# Smok X Cube II



## JW Flynn (1/9/15)

Heay guys,m I searched for some forum with regards to the smok xcube but did not manage to find anything, not even a review.. i'll try and do a write up at some stage... But... I wanted to let everyone know that there is now a new update for this awesome device... V1.09, this enables the device to also manage stainless steel in temperature mode... So have fun with that... lol It also have a couple of other updates but that was the big thing that stood out for me.. seeing as you can already set the temperature coefficients this would work pretty well..

i'm wondering when it will include the coat hanger mode, lekker 16 gauge coat hanger temp control, ROFLMAO

Reactions: Informative 3


----------



## JW Flynn (1/9/15)

forgot about the link to the new update
http://www.smoktech.com/hotnews/products/x-cube-two-firmware-upgrade-guide

Reactions: Like 1


----------



## BhavZ (16/10/15)

Latest update:
http://www.smoktech.com/hotnews/products/x-cube-two-firmware-upgrade-guide

Wattage updated to 180w

Reactions: Like 2 | Winner 2 | Informative 1


----------



## SHiBBY (16/10/15)

Done, and 180W confirmed! Not that I ever used the 160W, but such is the nature of man. I'd get a 180kW if it existed. Vape slash stun gun. Self defence vape. No?

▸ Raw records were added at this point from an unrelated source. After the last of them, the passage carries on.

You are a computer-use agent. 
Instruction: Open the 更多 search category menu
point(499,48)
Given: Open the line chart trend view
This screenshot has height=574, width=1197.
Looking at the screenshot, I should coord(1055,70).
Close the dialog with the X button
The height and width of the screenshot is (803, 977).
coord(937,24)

Reactions: Like 1 | Agree 1


----------



## BumbleBee (16/10/15)

Hey, why haven't we seen these nifty "Battery Door Holders" yet?

Reactions: Like 5


----------



## JW Flynn (16/10/15)

BhavZ said:


> Latest update:
> http://www.smoktech.com/hotnews/products/x-cube-two-firmware-upgrade-guide
> 
> Wattage updated to 180w


can also confirm, works 100%


----------



## SHiBBY (16/10/15)

Here's a little ramp up test on a 0.15ohm dual coil setup


----------



## Aidan (17/10/15)

@BumbleBee I couldn't agree with you more !!! I would love a cover for it as the stainless steel finish shows scratches so badly. Also Would be cool to change the colour of the mod itself

Reactions: Agree 2


----------